(Element lookup rows)
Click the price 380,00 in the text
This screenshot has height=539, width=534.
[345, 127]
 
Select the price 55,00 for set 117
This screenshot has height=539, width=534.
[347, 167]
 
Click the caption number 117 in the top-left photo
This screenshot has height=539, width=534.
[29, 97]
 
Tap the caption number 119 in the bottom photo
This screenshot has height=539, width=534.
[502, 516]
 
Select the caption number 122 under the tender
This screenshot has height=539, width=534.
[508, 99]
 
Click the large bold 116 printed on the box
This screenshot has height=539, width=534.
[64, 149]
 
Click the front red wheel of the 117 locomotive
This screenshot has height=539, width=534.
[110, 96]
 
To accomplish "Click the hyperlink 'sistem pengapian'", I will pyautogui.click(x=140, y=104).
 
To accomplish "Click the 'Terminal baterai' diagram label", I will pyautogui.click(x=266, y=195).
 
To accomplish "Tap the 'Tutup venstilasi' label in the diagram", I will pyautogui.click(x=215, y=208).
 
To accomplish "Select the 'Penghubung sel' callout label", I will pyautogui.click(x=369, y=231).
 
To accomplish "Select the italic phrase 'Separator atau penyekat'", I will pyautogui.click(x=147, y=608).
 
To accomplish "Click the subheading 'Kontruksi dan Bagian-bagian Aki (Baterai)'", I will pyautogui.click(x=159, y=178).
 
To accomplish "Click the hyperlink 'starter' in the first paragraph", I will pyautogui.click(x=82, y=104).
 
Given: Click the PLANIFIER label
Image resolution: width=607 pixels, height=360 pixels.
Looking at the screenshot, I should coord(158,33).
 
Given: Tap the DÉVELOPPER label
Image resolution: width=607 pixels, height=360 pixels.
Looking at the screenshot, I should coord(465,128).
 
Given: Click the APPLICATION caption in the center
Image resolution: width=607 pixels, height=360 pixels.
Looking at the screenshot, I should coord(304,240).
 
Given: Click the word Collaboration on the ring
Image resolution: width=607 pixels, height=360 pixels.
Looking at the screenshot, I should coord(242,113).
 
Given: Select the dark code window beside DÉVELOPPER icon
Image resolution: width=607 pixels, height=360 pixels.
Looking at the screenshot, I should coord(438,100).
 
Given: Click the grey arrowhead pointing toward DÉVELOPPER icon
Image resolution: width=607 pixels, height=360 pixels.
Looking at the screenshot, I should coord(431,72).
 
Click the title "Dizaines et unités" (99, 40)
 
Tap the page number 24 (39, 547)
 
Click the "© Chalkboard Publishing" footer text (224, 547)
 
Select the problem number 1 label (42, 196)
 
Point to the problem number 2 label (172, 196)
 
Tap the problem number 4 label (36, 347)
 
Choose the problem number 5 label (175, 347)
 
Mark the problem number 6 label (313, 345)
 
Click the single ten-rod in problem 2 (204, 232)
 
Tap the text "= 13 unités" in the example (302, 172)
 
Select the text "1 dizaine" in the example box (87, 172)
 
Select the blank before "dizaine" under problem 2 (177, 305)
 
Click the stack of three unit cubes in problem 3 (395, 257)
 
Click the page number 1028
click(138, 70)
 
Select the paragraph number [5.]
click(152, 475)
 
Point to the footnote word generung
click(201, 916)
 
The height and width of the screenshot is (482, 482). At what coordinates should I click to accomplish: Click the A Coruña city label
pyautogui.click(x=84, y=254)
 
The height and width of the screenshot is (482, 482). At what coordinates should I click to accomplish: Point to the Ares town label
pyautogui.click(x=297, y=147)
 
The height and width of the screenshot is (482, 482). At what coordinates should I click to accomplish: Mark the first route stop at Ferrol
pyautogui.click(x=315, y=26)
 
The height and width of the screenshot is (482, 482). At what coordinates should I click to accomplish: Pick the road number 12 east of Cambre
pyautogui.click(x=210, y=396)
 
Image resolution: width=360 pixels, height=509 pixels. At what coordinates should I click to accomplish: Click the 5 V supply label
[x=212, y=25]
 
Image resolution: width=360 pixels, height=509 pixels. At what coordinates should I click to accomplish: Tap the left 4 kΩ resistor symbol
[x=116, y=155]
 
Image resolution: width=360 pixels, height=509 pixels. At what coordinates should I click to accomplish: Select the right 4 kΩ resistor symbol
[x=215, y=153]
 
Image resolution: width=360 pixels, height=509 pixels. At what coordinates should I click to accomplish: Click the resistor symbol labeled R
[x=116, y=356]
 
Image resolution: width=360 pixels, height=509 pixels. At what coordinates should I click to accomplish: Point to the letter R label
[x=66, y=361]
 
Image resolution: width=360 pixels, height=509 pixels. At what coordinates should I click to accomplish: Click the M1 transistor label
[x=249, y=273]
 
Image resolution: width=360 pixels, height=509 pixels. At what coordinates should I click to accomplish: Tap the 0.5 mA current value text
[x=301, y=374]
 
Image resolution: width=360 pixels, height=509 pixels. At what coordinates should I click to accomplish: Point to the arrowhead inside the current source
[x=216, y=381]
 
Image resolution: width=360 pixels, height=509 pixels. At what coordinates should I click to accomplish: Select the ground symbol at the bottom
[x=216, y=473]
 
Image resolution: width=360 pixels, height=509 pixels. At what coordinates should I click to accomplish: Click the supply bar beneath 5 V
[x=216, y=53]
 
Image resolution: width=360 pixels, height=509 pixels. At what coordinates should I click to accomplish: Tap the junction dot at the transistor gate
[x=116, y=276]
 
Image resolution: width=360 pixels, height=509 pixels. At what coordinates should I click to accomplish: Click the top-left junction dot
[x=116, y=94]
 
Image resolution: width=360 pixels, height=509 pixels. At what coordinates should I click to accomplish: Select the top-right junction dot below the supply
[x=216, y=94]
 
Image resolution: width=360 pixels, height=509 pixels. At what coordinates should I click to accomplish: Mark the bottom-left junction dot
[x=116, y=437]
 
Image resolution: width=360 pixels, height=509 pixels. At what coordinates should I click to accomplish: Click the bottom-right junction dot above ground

* Problem requirements *
Please copy every one of the rows above word for word.

* Correct answer *
Click the price 380,00 in the text
This screenshot has height=539, width=534.
[345, 127]
 
Select the price 55,00 for set 117
This screenshot has height=539, width=534.
[347, 167]
 
Click the caption number 117 in the top-left photo
This screenshot has height=539, width=534.
[29, 97]
 
Tap the caption number 119 in the bottom photo
This screenshot has height=539, width=534.
[502, 516]
 
Select the caption number 122 under the tender
This screenshot has height=539, width=534.
[508, 99]
 
Click the large bold 116 printed on the box
This screenshot has height=539, width=534.
[64, 149]
 
Click the front red wheel of the 117 locomotive
This screenshot has height=539, width=534.
[110, 96]
 
To accomplish "Click the hyperlink 'sistem pengapian'", I will pyautogui.click(x=140, y=104).
 
To accomplish "Click the 'Terminal baterai' diagram label", I will pyautogui.click(x=266, y=195).
 
To accomplish "Tap the 'Tutup venstilasi' label in the diagram", I will pyautogui.click(x=215, y=208).
 
To accomplish "Select the 'Penghubung sel' callout label", I will pyautogui.click(x=369, y=231).
 
To accomplish "Select the italic phrase 'Separator atau penyekat'", I will pyautogui.click(x=147, y=608).
 
To accomplish "Click the subheading 'Kontruksi dan Bagian-bagian Aki (Baterai)'", I will pyautogui.click(x=159, y=178).
 
To accomplish "Click the hyperlink 'starter' in the first paragraph", I will pyautogui.click(x=82, y=104).
 
Given: Click the PLANIFIER label
Image resolution: width=607 pixels, height=360 pixels.
Looking at the screenshot, I should coord(158,33).
 
Given: Tap the DÉVELOPPER label
Image resolution: width=607 pixels, height=360 pixels.
Looking at the screenshot, I should coord(465,128).
 
Given: Click the APPLICATION caption in the center
Image resolution: width=607 pixels, height=360 pixels.
Looking at the screenshot, I should coord(304,240).
 
Given: Click the word Collaboration on the ring
Image resolution: width=607 pixels, height=360 pixels.
Looking at the screenshot, I should coord(242,113).
 
Given: Select the dark code window beside DÉVELOPPER icon
Image resolution: width=607 pixels, height=360 pixels.
Looking at the screenshot, I should coord(438,100).
 
Given: Click the grey arrowhead pointing toward DÉVELOPPER icon
Image resolution: width=607 pixels, height=360 pixels.
Looking at the screenshot, I should coord(431,72).
 
Click the title "Dizaines et unités" (99, 40)
 
Tap the page number 24 (39, 547)
 
Click the "© Chalkboard Publishing" footer text (224, 547)
 
Select the problem number 1 label (42, 196)
 
Point to the problem number 2 label (172, 196)
 
Tap the problem number 4 label (36, 347)
 
Choose the problem number 5 label (175, 347)
 
Mark the problem number 6 label (313, 345)
 
Click the single ten-rod in problem 2 (204, 232)
 
Tap the text "= 13 unités" in the example (302, 172)
 
Select the text "1 dizaine" in the example box (87, 172)
 
Select the blank before "dizaine" under problem 2 (177, 305)
 
Click the stack of three unit cubes in problem 3 (395, 257)
 
Click the page number 1028
click(138, 70)
 
Select the paragraph number [5.]
click(152, 475)
 
Point to the footnote word generung
click(201, 916)
 
The height and width of the screenshot is (482, 482). At what coordinates should I click to accomplish: Click the A Coruña city label
pyautogui.click(x=84, y=254)
 
The height and width of the screenshot is (482, 482). At what coordinates should I click to accomplish: Point to the Ares town label
pyautogui.click(x=297, y=147)
 
The height and width of the screenshot is (482, 482). At what coordinates should I click to accomplish: Mark the first route stop at Ferrol
pyautogui.click(x=315, y=26)
 
The height and width of the screenshot is (482, 482). At what coordinates should I click to accomplish: Pick the road number 12 east of Cambre
pyautogui.click(x=210, y=396)
 
Image resolution: width=360 pixels, height=509 pixels. At what coordinates should I click to accomplish: Click the 5 V supply label
[x=212, y=25]
 
Image resolution: width=360 pixels, height=509 pixels. At what coordinates should I click to accomplish: Tap the left 4 kΩ resistor symbol
[x=116, y=155]
 
Image resolution: width=360 pixels, height=509 pixels. At what coordinates should I click to accomplish: Select the right 4 kΩ resistor symbol
[x=215, y=153]
 
Image resolution: width=360 pixels, height=509 pixels. At what coordinates should I click to accomplish: Click the resistor symbol labeled R
[x=116, y=356]
 
Image resolution: width=360 pixels, height=509 pixels. At what coordinates should I click to accomplish: Point to the letter R label
[x=66, y=361]
 
Image resolution: width=360 pixels, height=509 pixels. At what coordinates should I click to accomplish: Click the M1 transistor label
[x=249, y=273]
 
Image resolution: width=360 pixels, height=509 pixels. At what coordinates should I click to accomplish: Tap the 0.5 mA current value text
[x=301, y=374]
 
Image resolution: width=360 pixels, height=509 pixels. At what coordinates should I click to accomplish: Point to the arrowhead inside the current source
[x=216, y=381]
 
Image resolution: width=360 pixels, height=509 pixels. At what coordinates should I click to accomplish: Select the ground symbol at the bottom
[x=216, y=473]
 
Image resolution: width=360 pixels, height=509 pixels. At what coordinates should I click to accomplish: Click the supply bar beneath 5 V
[x=216, y=53]
 
Image resolution: width=360 pixels, height=509 pixels. At what coordinates should I click to accomplish: Tap the junction dot at the transistor gate
[x=116, y=276]
 
Image resolution: width=360 pixels, height=509 pixels. At what coordinates should I click to accomplish: Click the top-left junction dot
[x=116, y=94]
 
Image resolution: width=360 pixels, height=509 pixels. At what coordinates should I click to accomplish: Select the top-right junction dot below the supply
[x=216, y=94]
 
Image resolution: width=360 pixels, height=509 pixels. At what coordinates should I click to accomplish: Mark the bottom-left junction dot
[x=116, y=437]
 
Image resolution: width=360 pixels, height=509 pixels. At what coordinates should I click to accomplish: Click the bottom-right junction dot above ground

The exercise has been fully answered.